Which sounds like a better solution to you?

Frankly, I think a tax on commercial email is not the worst thing in the world. If you ask users if they felt that all the merchants they do business should have to pay a nominal fee to email them they would probably say “hell yes!”


Because right now there is no incentive for a merchant to even think when they email you because there is NO COST. That is why I get a Harry and David gift basket email every week or two. If they had to pay .01 for each email that would be $10,000 to reach one million people they would actually start to think if this was worth it.

Let’s look at the “analog analog” Print mailings require the commercial sender to think about what they send. Should I kill a dozen trees and spend $1M sending this catalogue to 1M people? Maybe once a year, or even twice a year–but not every freaking week!

This makes marketers think, and the good email marketers will embrace this solution since it will kill the noise. The people hurt by this are the abusive marketers who email you every two weeks for four years even though you’ve never responded (not to mention the spammers–who this system really hurts).

Matt Blumberg, the CEO of Return Path (and an old friend of mine) said this in the NYT story:

“… it’s bad for the industry and bad for consumers. A lot of e-mailers won’t be able to afford it.”

Please God let Matt be right! Please let 90% of mailers not be able to afford it–that’s a sign that it is working!

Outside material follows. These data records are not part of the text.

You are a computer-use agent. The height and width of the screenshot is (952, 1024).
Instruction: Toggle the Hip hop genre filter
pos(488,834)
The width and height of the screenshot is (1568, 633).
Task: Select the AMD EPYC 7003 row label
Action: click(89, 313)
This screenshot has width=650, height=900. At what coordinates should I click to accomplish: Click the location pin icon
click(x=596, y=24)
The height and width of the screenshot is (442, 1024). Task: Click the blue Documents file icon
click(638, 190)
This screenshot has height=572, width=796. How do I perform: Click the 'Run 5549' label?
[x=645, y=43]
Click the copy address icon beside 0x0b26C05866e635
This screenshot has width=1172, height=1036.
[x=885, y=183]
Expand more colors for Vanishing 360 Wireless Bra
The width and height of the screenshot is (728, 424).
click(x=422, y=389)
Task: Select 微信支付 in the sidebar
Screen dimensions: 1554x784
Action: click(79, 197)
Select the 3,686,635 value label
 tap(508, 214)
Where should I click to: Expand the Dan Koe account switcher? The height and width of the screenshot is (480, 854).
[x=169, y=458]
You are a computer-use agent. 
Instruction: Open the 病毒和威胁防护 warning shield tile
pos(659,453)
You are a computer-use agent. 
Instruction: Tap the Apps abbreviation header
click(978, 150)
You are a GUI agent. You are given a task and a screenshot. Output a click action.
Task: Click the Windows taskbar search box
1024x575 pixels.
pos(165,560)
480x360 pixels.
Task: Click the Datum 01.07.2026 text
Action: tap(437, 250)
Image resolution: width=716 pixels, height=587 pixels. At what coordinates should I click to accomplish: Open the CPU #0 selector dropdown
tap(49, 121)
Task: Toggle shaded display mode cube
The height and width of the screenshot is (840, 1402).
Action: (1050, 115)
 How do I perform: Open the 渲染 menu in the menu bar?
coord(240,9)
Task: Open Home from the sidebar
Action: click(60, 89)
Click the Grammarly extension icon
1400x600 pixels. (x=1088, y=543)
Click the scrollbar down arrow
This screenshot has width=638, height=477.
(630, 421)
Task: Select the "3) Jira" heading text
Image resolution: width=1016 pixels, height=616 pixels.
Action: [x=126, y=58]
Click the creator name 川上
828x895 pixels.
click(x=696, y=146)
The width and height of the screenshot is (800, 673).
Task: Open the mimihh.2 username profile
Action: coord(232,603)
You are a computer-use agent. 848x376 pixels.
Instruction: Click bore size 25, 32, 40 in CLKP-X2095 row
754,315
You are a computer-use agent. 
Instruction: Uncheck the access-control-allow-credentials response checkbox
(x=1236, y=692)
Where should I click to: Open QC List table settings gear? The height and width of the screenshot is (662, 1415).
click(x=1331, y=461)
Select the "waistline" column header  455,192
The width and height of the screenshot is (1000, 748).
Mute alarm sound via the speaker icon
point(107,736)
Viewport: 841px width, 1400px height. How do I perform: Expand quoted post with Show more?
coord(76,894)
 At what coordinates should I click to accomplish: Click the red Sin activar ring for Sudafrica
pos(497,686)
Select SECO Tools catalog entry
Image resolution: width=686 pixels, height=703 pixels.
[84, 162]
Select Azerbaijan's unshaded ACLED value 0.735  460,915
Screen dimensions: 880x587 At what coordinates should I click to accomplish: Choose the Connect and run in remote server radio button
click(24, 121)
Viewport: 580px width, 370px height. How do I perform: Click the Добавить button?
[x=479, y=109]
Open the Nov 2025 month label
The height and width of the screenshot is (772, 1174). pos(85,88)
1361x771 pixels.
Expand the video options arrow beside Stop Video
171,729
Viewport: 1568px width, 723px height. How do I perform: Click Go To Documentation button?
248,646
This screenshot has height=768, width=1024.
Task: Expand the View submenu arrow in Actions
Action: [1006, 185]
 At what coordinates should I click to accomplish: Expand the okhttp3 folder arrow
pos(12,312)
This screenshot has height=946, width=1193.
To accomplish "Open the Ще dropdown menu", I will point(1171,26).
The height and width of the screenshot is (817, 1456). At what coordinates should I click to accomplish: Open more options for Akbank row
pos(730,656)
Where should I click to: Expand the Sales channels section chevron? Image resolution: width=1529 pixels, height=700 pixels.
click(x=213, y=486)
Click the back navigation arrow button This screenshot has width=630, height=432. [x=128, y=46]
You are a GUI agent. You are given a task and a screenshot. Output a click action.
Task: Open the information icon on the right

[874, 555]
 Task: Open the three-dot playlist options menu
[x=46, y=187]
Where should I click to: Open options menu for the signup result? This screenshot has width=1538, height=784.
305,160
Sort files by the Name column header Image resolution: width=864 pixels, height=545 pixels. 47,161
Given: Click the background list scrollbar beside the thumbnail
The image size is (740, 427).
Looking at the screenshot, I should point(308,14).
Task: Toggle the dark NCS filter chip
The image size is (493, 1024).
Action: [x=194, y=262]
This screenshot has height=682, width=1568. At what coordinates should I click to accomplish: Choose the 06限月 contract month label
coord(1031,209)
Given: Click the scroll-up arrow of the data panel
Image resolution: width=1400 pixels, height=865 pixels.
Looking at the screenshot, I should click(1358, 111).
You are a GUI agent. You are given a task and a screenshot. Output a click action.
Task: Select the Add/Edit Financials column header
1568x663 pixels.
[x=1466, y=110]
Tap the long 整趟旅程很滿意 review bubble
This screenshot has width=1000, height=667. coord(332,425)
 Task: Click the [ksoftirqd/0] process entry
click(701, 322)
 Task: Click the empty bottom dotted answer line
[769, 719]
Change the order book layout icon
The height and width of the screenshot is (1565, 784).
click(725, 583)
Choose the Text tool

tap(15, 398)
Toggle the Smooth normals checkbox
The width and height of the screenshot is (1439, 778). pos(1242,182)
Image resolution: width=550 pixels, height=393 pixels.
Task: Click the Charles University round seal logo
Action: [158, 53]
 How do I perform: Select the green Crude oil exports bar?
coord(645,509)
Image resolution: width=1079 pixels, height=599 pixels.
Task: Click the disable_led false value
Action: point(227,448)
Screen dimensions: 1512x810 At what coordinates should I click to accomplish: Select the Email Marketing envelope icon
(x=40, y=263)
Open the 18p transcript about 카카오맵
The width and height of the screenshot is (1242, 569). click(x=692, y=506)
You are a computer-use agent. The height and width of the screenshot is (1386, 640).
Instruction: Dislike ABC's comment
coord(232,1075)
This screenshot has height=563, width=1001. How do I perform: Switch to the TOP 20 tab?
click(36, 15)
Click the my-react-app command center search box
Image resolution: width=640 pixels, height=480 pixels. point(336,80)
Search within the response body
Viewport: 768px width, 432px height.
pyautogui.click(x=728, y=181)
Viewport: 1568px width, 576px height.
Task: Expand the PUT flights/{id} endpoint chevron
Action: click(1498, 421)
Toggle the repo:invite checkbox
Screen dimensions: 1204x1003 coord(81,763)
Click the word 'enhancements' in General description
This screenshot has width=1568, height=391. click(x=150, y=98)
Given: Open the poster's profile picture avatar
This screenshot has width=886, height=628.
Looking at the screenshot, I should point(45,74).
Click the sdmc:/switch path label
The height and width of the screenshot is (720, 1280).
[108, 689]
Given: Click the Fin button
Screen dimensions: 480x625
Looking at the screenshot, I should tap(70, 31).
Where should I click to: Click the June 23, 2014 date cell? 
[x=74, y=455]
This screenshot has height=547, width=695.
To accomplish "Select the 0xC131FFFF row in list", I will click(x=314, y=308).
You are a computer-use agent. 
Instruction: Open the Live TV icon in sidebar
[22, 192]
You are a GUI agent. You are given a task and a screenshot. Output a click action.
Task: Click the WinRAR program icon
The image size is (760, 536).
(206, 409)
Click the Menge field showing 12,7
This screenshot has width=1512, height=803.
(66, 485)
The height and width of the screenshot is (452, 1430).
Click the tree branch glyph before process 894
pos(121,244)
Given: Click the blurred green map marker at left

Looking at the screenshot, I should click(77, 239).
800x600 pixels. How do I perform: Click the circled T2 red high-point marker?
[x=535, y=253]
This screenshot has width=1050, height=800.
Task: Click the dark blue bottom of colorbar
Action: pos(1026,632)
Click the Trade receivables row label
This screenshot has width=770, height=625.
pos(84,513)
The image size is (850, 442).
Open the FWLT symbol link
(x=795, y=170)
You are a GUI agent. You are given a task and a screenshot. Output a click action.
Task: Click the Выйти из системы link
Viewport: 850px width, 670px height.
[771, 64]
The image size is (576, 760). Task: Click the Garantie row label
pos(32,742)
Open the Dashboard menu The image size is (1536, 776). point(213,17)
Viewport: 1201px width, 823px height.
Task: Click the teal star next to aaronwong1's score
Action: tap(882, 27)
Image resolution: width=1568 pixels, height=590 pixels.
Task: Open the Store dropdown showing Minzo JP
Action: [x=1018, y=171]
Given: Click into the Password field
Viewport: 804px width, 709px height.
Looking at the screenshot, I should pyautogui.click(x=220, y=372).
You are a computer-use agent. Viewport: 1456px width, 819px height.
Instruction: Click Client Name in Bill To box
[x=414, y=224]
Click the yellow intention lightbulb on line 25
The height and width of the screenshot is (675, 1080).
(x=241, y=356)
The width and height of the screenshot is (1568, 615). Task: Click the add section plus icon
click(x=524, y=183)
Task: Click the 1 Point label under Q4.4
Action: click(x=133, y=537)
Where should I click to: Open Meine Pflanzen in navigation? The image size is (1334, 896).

You see, Matt’s business is based on all aspects of email marketing. If email marketing gets cut by 90% Matt’s business is seriously screwed. People are not going to spend as much for list management, email acquisition and the host of other business solutions Return Path offers if there is a higher cost to sending emails. Or will they? I think there is an argument to be made that the size of their business might go down, but the profitability might go up for “good” email marketers who would have less noise to compete with. There was a time when email was the most effective marketing on the planet–as opposed to the most hated.

Truth be told, users don’t care about Matt’s business (sorry Matt, Fred, and Brad).

We want our inboxes clean and we want there to be a barrier to marketing to us. The only person who doesn’t want this are the bad marketers and the people who make money off of all marketing (I’m not saying that Matt or Return Path makes money off of bad email marketers–they are a quality operation in fact).

But this is about *users* and what they want.

One solution that I haven’t heard is for users to be able to OPT-OUT of AOL and Yahoo’s protection programs. I’m going to push my AOL people to put a check box on people’s setup screens that says “Do not charge marketers to reach me.”

I wonder how many people would click that box?! Want to make a bet for some Nobu sushi and courtside Knicks tickets Fred? 🙂

In closing, from where I sit we should use every single weapon we have against these slimebucket spammers. I would welcome the concept of using Return Path’s solution as part of our White List. That is, in fact, part of my proposal to my AOL peoples and to my VC peeps.

I don’t have a problem with Return Path making money for their service and I consider them, and GOODMAIL, the good guys in this. Anyone who is trying to solve this problem is a winner in my book.

Great debate guys, but let’s all get back to work and protect the users!

PS – I’ll make it my mission to setup a meeting between Return Path and AOL in the coming weeks–and I’ll come to that meeting–if you’re open to that.